**About this task**: Output the lines from the start of the entries through the line containing "menu-item-copy-modified-date-to-created-date: Copy Modified", inclusive, as a JSON list of strings with one string per line. Omit blank lines and leave out the pictures.

**Information given**:
+ + +

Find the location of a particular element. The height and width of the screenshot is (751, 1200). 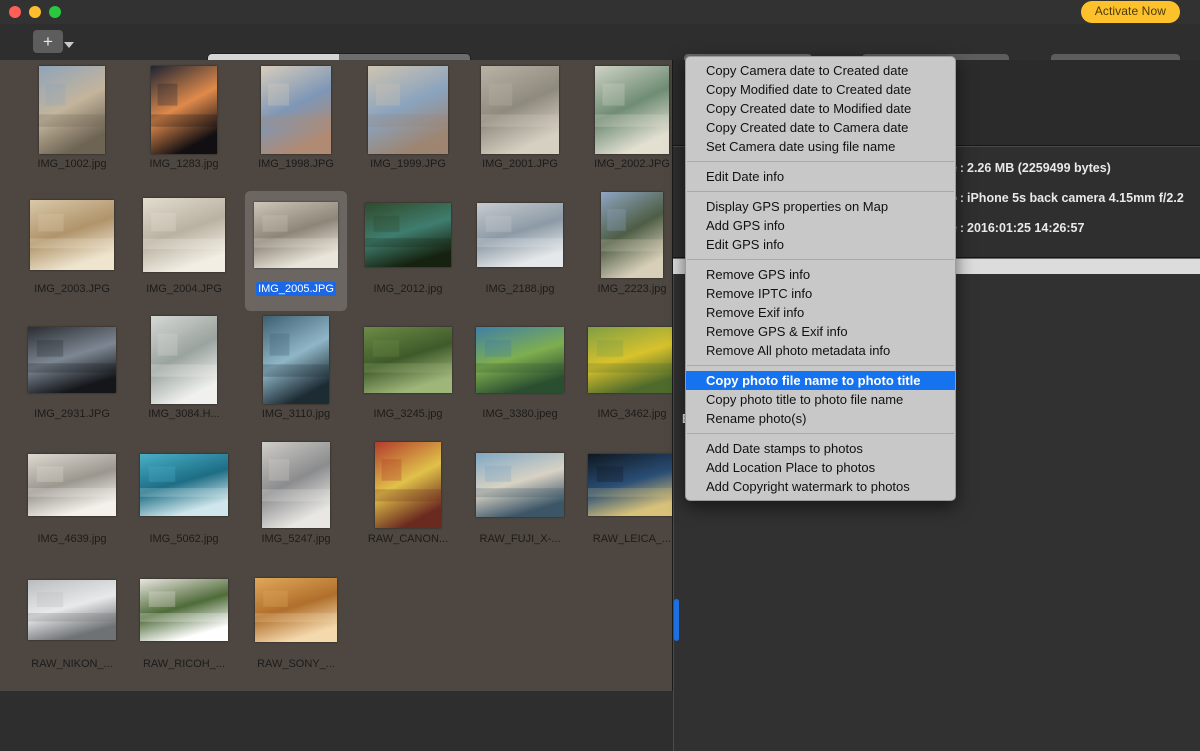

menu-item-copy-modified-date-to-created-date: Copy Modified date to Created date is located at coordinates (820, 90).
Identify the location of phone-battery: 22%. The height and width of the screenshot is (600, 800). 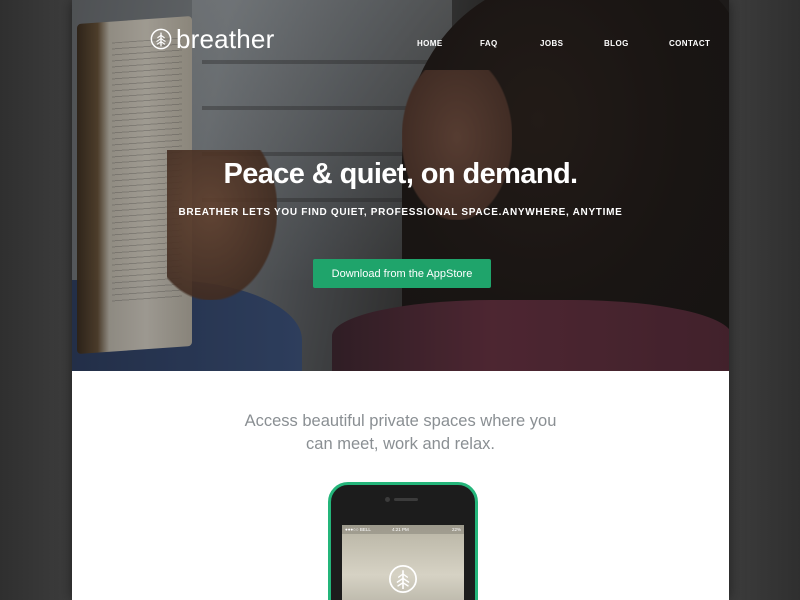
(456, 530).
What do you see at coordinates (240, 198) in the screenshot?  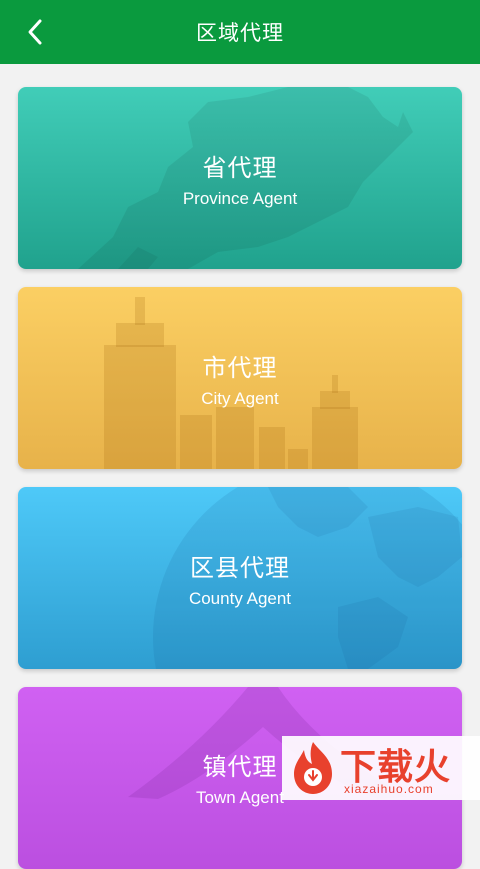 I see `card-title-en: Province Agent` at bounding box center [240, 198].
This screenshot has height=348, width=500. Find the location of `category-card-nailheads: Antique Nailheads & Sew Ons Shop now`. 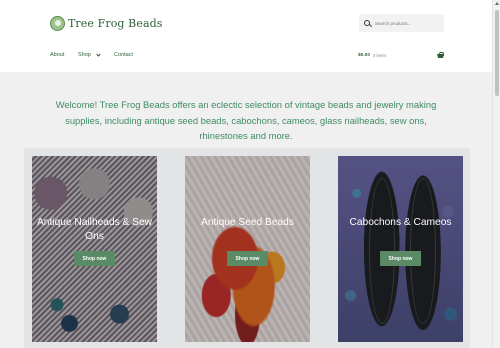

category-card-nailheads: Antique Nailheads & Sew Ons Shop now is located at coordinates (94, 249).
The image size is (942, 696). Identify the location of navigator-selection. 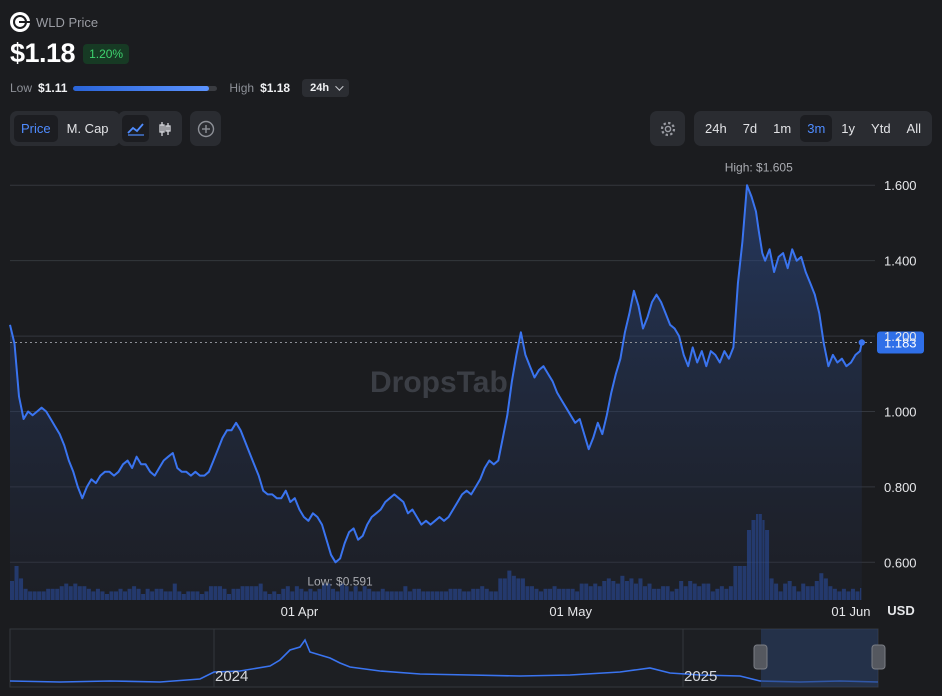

+ + +

**Solution to this exercise**:
[
  "Find the location of a particular element. The height and width of the screenshot is (751, 1200). ",
  "menu-item-copy-modified-date-to-created-date: Copy Modified date to Created date is located at coordinates (820, 90)."
]